【ソウル聯合ニュース】韓国の崔相穆(チェ・サンモク)大統領室経済首席秘書官は4日の会見で、経常収支は黒字が予想されるとして、財政・経常収支がいずれも赤字になる可能性はないとの考えを示した。

 7月の貿易収支は46億7000万ドル(約6265億円)の赤字を記録した。4月から4カ月連続の赤字となり、前月比の赤字幅も拡大した。

 崔氏は、貿易赤字の理由は輸出不振ではなくエネルギー価格の上昇のためだとして、輸出が前年同月比52億ドル増加し、7月としては過去最高だったと説明。「貿易収支の悪化はエネルギー依存度が高い国の共通点だ」と述べた。

 また、日本は11カ月連続で貿易赤字となり、ドイツは1991年以来となる貿易赤字を記録したと指摘した。

 崔氏は、経常収支が外貨の需給に直接的な影響を与えるとして「年間300億〜400億ドルの黒字が予想される」との見通しを示した。

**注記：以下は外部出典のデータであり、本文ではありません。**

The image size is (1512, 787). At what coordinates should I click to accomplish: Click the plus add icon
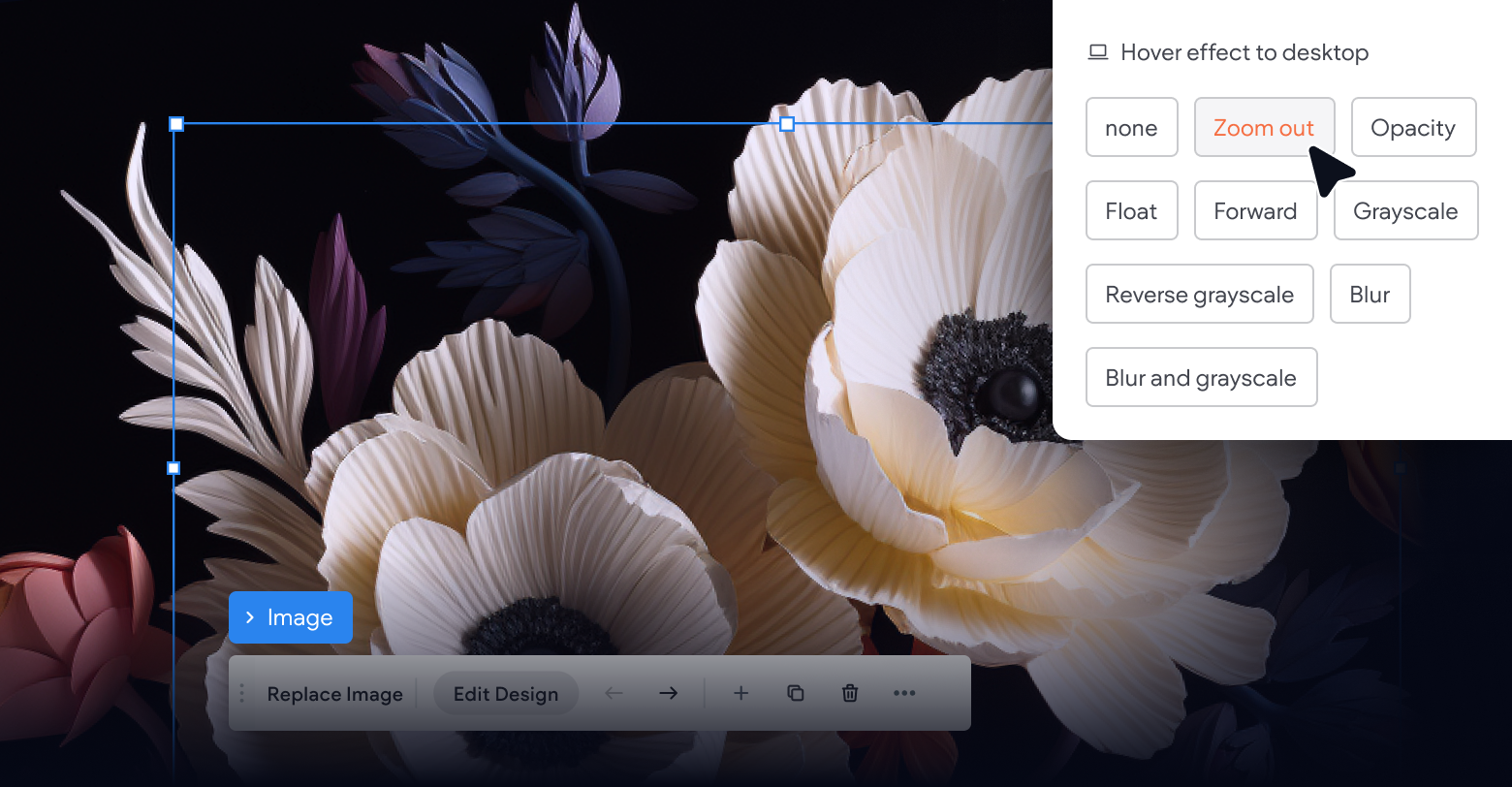click(740, 693)
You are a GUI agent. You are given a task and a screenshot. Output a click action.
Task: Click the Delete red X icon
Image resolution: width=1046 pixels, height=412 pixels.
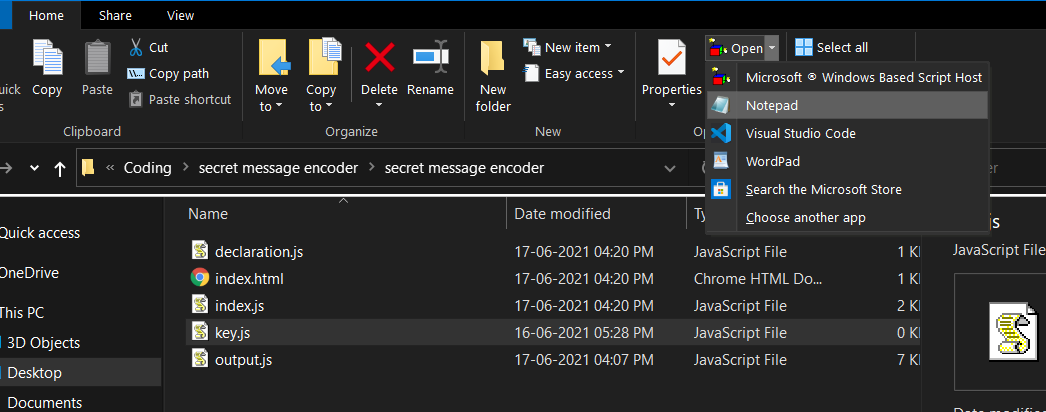pos(379,58)
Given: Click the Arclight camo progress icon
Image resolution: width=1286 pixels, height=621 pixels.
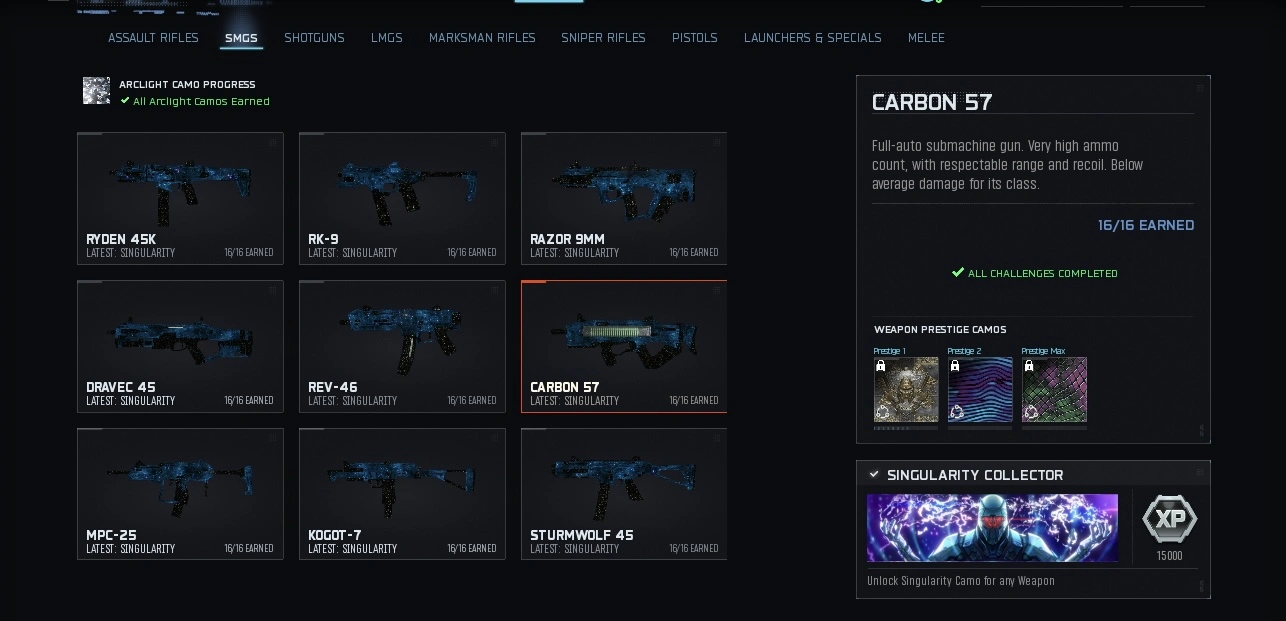Looking at the screenshot, I should [x=96, y=91].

 続けて、19年から今年まで4年連続で財政収支が赤字だとしながら「これを持続可能な水準に最大限縮小することが新政権の最大の課題だ」と述べた。

 崔氏は物価対策の効果でガソリンや豚肉の価格に安定の兆しがみられるとしながら、10月前後に物価がピークに達するとの予想は大きく外れることはないと述べた。